Aさんいわく、「私はネタ取り競争にはあまり興味がわかない。じっくりと書く仕事がしたい」。僕もかつて、同じことを考えていたので、その気持ちは痛いほどよくわかります。
警察担当(サツ廻り)に象徴される、支局での特ダネ合戦は、それが若手記者の「育成プロセス」であると位置づけられていることもあり、かなり過熱します。「サツでネタを取れなければ一人前の記者にはなれない」といった価値観が強くあるからです。
若手記者には2つのタイプがいます。その価値観を受け入れ、熾烈な特ダネ競争に勝ち残り、「勝つ味」をたっぷり知って、立派なスクープ記者へと育っていくタイプ。そして、どうしても「競争」に本気になれず、「私にはこっちは向いていないのでは」と、悶々としながら、活路を模索するタイプ。
Aさんは後者のようです。僕もまた、そうでした。
そうした記者の「生きがい」は、「独自ダネ」と呼ばれる記事を書くこと。一般的に特ダネとは、ほかのメディアが「追いかけ」てくるスクープのことをいいます。一方、独自ダネとは、必ずしも他紙が後押ししなくても、独自の視点と価値観を武器に、埋もれているニュースを世に出すこと。
僕はよく、「徒競争(かけっこ)が好きか、ひとりで長距離を走るのが好きか」といった図式で、記者の2つのタイプを説明します。ヨーイドンで一斉に走り出し、その中で一番になってやる!と執念を燃やす人もいれば、ほかのプレイヤーにはあまり興味がなく、自分自身で納得のいく走りをすることを重視する人もいます。Aさんはまた、ここでも後者の典型だったようです。
人数の少ない支局だと、とくに地元紙の圧倒的な取材陣容に押され、それこそ毎日のように「抜かれ」ることなります。たとえば県警担当記者が、こちらはひとりなのに、地元紙は十数人もいて、県庁所在地の市内各署にひとりずつ張り付いている、なんてことが珍しくありません。そうすると、ますます「競争」に興味がなくなってくる。
さて、僕はAさんに、こんなことを言いました。「地元紙に30連発で抜かれても気にすることはない。だけど、1年に1回でも、半年に1回でもいいから、地元紙が青ざめるような特ダネ・独自ダネを書くべきだ」と。

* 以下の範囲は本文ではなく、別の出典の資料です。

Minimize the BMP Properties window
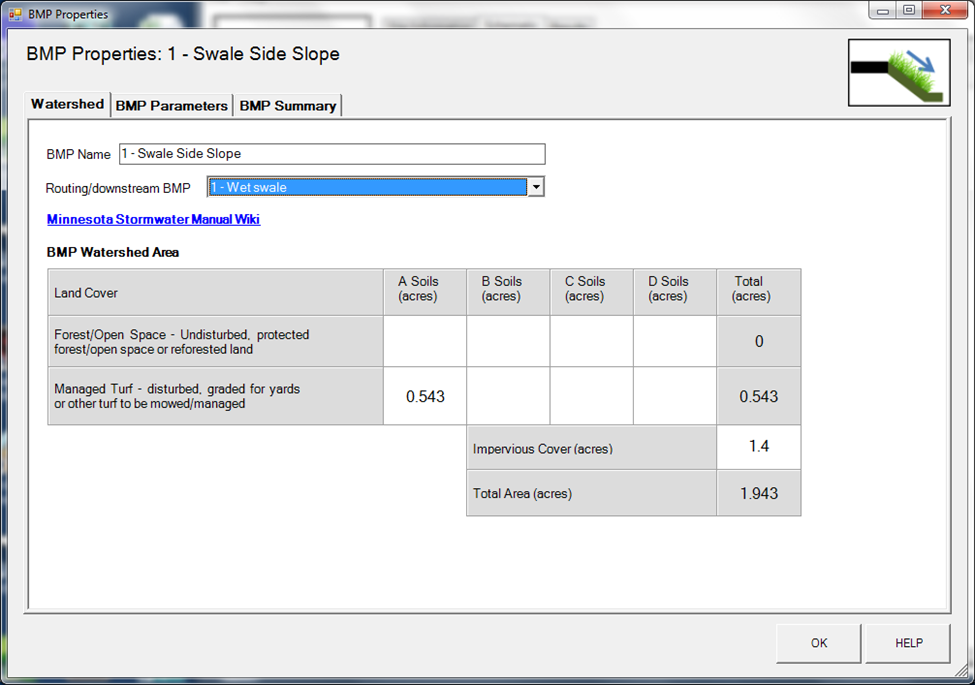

わが身を顧みれば、えらそうなことを言えるような手柄はありません。しかし、どうしても伝えたかったのは、「時間の感覚を失った記者は、少なくともプロの記者ではなくなる」ということです。時間の感覚とは、ライバルよりも、誰よりも、「早く書く、(ニュースを)早く世に出す」ということ。
なぜそれが重要なのか、理由は2つあります。
①「書きたい」「世に出したい」という意欲と情熱に溢れる記者にしか、情報源は(貴重な)情報を与えないから
②記者は評論家ではないから(記者とはいったい何が『プロ』なのか?)
①でいう「意欲・情熱」は、対象が「情報」(それを知る人間が少ないほど価値が大きい)である以上、必然的に「時間感覚」を伴います。つまり、「書きたい」意欲とは常に「早く書きたい」意欲である(あるべき)わけです。

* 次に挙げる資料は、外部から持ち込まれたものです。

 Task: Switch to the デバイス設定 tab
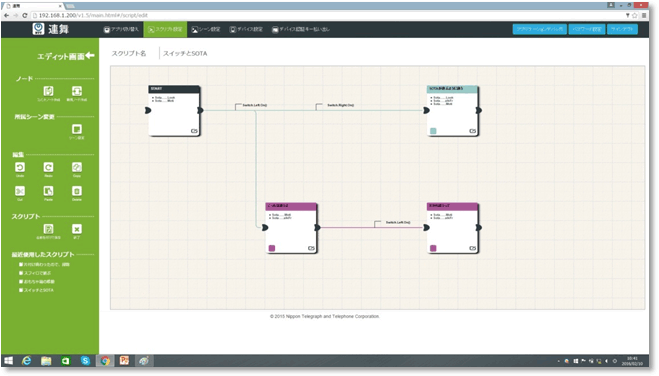pyautogui.click(x=246, y=29)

②については、記者の能力(プロたる所以)とは、文章作成能力と取材能力の2つしかありえない、ということに尽きます。文章がうまい人は世の中にたくさんいます。取材能力のある人も、かなりいるでしょう。では、大学の学生新聞編集部に所属するきわめて優秀な記者(学生)と、プロの記者はどう違うのか?? まだ世に出ていない情報(一次情報)を、さまざまな「リスク」を乗り越えて、世に出す(公にする)ための「技術」を持っているのが、後者です。そうでなければ、評論家になります。

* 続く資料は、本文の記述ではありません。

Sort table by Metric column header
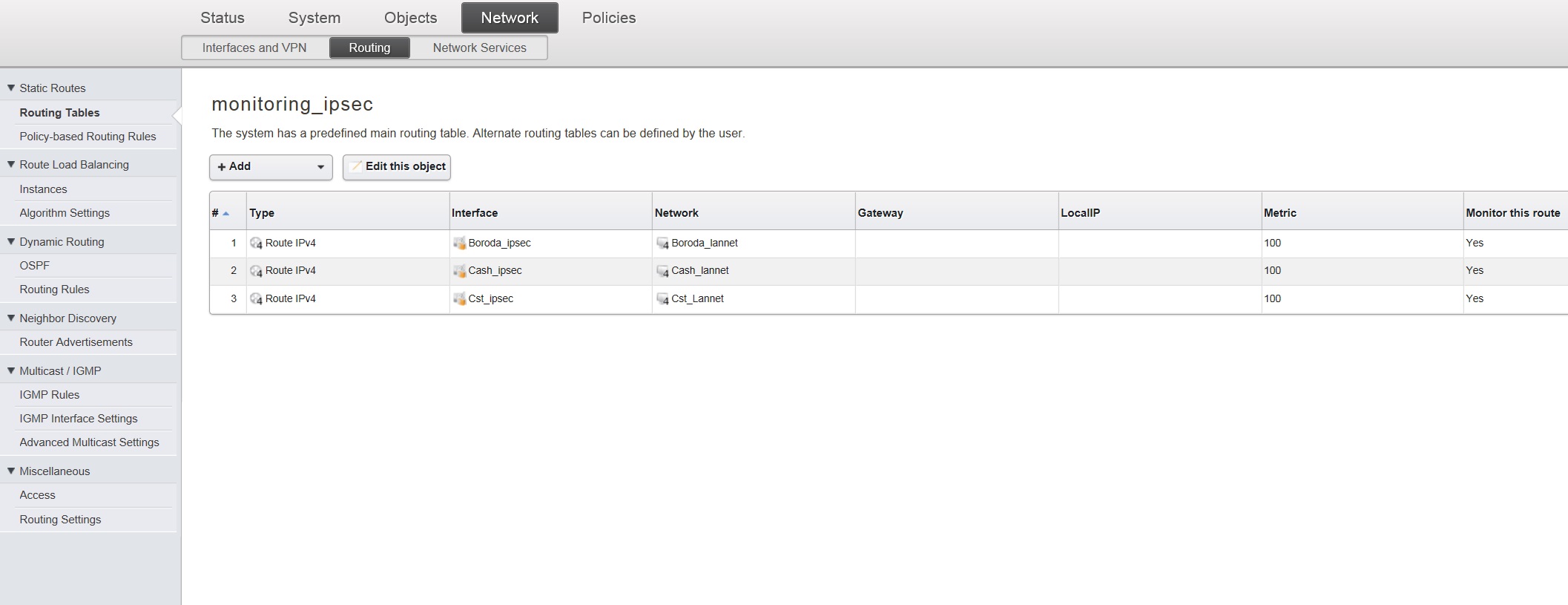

ずいぶん高所から書いてしまい、恥ずかしい限りですが、結論をいえば、「競争」意識がなければ、どんな仕事の仕方であれ、「プロの記者」でいることはできない、ということになります。
Aさんが、支局にいる残り数年間で、「地元紙が青ざめる」ような記事を世に出すことを、期待しています。